BRIEF 1
Answer these questions about the passage on Swift and the new philosophy:
(a) In what year did Swift's Discourse Concerning the Mechanical Operation of the Spirit appear?
(b) Whose fear does the passage quote about proving religion by reason?
(c) According to the first paragraph, what lay in the direction of reducing spiritual activities to the everyday and commonplace?
BRIEF 2
In the entries below, convert everything from the line containing "Where should I click to: Click the chevron" down to the line containing "Launch Lord Fortune", both included, into a JSON list of strings with one string per line. Leave out blank lines.

But in speaking of spirits and the soul, immense risks lurked in mechanizing and rationalizing their action. The strategy had to be to undertake investigations to demonstrate the reality of spiritual activities without reducing these to the everyday and commonplace – for that way atheism, or at least Deism, lay.

It was the booby-trapped nature of that enterprise which gave Jonathan Swift such sport at the expense of the new philosophy. His
Discourse Concerning the Mechanical Operation of the Spirit
(1710) in particular felled both religious enthusiasts and natural philosophers with one stone: once the guileless mechanical philosopher naïvely reduced the soul to a cog in a machine, the Christian cause was lost – and natural philosophers were exposed as enthusiasts themselves, no saner than the sectaries. Did this not seem to bear out Sir Thomas Browne’s fear that ‘They who wou’d prove Religion by Reason, do but weaken the cause which they endeavour to support’?

[Entries for locating text and elements]
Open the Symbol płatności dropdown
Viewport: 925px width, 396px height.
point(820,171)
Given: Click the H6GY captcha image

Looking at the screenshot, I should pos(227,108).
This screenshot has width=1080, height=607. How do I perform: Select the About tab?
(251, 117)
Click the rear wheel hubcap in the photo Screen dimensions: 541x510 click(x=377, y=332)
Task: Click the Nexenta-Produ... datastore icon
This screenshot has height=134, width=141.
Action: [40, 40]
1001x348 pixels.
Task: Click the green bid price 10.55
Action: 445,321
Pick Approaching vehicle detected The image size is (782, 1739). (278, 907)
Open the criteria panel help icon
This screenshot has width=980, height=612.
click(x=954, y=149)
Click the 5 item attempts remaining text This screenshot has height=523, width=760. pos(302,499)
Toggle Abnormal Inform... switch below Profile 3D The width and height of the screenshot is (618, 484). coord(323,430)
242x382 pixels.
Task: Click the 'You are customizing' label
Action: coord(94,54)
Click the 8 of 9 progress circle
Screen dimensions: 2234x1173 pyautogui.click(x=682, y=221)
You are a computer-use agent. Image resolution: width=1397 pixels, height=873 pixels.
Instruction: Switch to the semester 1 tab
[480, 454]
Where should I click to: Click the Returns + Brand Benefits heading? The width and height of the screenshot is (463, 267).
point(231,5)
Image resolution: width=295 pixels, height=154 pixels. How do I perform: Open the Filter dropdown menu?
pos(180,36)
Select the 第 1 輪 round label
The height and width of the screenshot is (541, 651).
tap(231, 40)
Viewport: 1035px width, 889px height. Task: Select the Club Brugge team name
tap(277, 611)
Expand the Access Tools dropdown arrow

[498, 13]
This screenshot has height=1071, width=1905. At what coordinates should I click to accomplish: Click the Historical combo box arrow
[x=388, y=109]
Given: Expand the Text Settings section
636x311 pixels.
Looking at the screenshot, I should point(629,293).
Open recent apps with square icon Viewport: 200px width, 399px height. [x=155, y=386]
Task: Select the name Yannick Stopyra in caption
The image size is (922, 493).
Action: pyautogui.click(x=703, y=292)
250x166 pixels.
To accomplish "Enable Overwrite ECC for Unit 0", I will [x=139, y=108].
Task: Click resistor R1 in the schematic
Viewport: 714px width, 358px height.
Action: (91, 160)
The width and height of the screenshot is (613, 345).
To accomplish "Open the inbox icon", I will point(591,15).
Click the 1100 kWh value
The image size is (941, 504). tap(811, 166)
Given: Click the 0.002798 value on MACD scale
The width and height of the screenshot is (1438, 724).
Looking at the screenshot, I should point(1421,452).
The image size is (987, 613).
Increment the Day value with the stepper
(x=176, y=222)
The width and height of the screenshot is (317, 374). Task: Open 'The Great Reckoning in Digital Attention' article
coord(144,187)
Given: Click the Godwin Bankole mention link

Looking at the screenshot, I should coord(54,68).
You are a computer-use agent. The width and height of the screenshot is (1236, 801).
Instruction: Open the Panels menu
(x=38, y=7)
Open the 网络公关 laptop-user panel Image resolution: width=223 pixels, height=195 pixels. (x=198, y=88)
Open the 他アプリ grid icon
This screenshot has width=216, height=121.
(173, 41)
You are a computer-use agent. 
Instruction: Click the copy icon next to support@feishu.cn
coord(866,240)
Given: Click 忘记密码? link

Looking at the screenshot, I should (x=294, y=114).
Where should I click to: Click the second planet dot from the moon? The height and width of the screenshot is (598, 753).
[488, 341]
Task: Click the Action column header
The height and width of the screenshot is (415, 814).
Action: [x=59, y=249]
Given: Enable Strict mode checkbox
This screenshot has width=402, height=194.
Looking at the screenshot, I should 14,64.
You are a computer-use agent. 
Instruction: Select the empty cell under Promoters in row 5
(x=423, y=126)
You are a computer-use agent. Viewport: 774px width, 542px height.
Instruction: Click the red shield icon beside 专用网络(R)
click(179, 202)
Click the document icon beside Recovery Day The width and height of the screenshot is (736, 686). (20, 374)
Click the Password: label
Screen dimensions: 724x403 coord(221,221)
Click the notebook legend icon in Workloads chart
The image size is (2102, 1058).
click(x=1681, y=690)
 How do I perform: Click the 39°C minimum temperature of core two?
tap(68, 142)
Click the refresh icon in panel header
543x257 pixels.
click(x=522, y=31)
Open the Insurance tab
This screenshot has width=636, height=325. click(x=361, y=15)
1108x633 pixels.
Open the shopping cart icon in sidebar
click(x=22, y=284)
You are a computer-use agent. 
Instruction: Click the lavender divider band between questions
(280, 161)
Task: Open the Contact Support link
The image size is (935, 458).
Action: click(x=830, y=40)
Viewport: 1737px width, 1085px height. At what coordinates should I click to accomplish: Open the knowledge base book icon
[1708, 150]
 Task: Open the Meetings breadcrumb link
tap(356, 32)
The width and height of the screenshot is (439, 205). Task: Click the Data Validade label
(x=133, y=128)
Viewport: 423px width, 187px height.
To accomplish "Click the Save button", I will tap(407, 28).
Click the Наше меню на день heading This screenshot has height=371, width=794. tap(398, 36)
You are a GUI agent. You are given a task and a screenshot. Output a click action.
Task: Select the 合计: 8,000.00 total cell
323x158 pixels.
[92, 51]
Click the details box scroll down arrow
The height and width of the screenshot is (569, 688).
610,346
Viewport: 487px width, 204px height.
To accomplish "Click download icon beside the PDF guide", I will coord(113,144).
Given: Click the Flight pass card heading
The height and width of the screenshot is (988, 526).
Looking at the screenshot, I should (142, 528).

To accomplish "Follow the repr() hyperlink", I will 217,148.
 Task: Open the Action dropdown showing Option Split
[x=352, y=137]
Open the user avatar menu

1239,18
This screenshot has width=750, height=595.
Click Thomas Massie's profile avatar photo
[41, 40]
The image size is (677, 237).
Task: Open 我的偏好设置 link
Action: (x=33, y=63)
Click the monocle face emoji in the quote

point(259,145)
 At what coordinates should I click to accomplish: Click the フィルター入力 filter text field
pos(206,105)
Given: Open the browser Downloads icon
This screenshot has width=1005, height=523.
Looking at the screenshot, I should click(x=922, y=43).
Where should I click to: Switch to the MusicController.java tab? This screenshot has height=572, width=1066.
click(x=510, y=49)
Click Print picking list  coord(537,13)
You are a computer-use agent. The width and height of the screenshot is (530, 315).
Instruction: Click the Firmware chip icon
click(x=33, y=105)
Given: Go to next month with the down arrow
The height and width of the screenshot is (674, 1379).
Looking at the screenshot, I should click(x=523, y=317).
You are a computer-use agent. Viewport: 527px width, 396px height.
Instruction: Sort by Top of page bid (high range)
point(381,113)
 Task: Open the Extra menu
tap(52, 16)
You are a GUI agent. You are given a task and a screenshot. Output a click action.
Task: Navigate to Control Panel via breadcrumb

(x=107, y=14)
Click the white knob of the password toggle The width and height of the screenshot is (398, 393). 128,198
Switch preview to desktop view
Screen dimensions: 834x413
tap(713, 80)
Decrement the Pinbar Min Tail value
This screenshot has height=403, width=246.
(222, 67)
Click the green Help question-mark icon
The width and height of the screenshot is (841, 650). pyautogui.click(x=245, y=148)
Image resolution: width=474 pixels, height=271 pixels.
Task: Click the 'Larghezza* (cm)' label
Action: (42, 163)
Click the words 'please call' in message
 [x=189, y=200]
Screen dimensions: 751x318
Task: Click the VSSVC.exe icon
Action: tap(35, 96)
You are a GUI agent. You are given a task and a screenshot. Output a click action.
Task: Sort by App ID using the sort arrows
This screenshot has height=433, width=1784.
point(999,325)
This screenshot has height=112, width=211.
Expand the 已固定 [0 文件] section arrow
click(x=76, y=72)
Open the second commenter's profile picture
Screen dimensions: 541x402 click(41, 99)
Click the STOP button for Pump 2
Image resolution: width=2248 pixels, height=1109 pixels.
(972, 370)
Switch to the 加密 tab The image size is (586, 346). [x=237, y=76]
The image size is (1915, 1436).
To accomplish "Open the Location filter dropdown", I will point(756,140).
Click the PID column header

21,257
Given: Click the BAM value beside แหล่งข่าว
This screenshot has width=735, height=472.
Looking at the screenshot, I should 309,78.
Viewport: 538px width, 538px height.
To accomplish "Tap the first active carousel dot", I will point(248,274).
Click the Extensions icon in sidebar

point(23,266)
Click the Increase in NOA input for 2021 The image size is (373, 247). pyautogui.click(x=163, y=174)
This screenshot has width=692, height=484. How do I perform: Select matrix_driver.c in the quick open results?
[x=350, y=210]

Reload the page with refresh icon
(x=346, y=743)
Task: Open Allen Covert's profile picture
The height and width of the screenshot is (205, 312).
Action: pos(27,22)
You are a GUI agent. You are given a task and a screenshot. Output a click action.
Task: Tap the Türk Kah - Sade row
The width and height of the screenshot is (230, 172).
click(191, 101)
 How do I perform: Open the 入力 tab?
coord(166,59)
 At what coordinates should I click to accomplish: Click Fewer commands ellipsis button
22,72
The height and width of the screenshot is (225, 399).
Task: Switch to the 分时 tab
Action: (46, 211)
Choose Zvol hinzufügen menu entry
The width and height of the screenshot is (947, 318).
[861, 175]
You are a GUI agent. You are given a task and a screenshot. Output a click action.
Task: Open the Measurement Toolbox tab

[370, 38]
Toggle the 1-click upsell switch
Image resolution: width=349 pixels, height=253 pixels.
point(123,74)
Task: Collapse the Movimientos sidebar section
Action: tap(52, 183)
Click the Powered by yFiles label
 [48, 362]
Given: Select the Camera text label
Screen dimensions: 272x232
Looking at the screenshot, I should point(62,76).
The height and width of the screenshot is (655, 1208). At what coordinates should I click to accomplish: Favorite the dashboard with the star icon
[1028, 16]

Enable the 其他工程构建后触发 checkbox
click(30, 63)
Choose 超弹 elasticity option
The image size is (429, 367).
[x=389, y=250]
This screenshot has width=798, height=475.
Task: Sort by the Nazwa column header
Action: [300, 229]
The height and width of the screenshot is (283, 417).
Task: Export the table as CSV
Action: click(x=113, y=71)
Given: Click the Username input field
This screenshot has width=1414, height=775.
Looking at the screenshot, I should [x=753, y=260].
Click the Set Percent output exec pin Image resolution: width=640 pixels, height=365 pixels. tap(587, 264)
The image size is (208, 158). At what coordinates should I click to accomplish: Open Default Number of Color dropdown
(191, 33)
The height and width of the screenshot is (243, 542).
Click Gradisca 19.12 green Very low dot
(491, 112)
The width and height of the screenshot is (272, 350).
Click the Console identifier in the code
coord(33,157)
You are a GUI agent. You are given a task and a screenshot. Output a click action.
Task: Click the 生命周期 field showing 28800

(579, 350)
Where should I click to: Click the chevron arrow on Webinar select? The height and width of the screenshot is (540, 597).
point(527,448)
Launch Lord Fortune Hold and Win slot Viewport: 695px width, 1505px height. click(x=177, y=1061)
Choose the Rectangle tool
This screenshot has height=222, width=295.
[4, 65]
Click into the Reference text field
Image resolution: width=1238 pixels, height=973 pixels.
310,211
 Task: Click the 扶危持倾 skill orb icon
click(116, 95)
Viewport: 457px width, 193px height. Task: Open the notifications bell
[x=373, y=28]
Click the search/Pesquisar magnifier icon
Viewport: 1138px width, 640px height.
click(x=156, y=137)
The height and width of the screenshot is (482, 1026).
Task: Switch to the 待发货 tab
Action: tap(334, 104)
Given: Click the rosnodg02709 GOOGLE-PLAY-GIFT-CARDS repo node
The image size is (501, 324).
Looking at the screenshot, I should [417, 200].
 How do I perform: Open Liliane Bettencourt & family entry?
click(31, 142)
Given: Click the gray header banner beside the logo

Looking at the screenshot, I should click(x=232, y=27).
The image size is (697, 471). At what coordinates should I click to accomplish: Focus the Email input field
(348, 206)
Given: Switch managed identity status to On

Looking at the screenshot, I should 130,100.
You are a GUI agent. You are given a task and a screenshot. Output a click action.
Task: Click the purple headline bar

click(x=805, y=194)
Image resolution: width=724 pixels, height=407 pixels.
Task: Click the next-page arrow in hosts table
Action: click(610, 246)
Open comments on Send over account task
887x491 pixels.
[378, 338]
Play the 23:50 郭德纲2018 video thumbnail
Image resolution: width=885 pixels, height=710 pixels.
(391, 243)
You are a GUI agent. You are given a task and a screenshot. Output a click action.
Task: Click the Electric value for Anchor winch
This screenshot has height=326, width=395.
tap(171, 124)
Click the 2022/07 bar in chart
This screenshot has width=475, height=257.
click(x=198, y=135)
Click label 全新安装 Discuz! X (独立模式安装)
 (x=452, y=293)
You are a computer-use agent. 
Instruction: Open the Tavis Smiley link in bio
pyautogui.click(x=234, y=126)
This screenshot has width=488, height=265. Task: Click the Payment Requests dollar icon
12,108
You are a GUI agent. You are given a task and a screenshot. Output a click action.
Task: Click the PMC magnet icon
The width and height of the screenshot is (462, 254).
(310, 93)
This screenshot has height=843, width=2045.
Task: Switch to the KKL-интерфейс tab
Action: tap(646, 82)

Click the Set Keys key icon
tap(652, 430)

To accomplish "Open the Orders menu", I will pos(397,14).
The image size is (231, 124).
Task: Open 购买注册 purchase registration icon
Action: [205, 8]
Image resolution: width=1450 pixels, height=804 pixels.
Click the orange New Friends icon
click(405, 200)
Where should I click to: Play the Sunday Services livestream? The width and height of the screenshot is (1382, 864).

CORRECT RESULT 1
(a) 1710
(b) Sir Thomas Browne's
(c) Atheism, or at least Deism

CORRECT RESULT 2
[
  "Where should I click to: Click the chevron arrow on Webinar select? The height and width of the screenshot is (540, 597).",
  "point(527,448)",
  "Launch Lord Fortune Hold and Win slot Viewport: 695px width, 1505px height. click(x=177, y=1061)"
]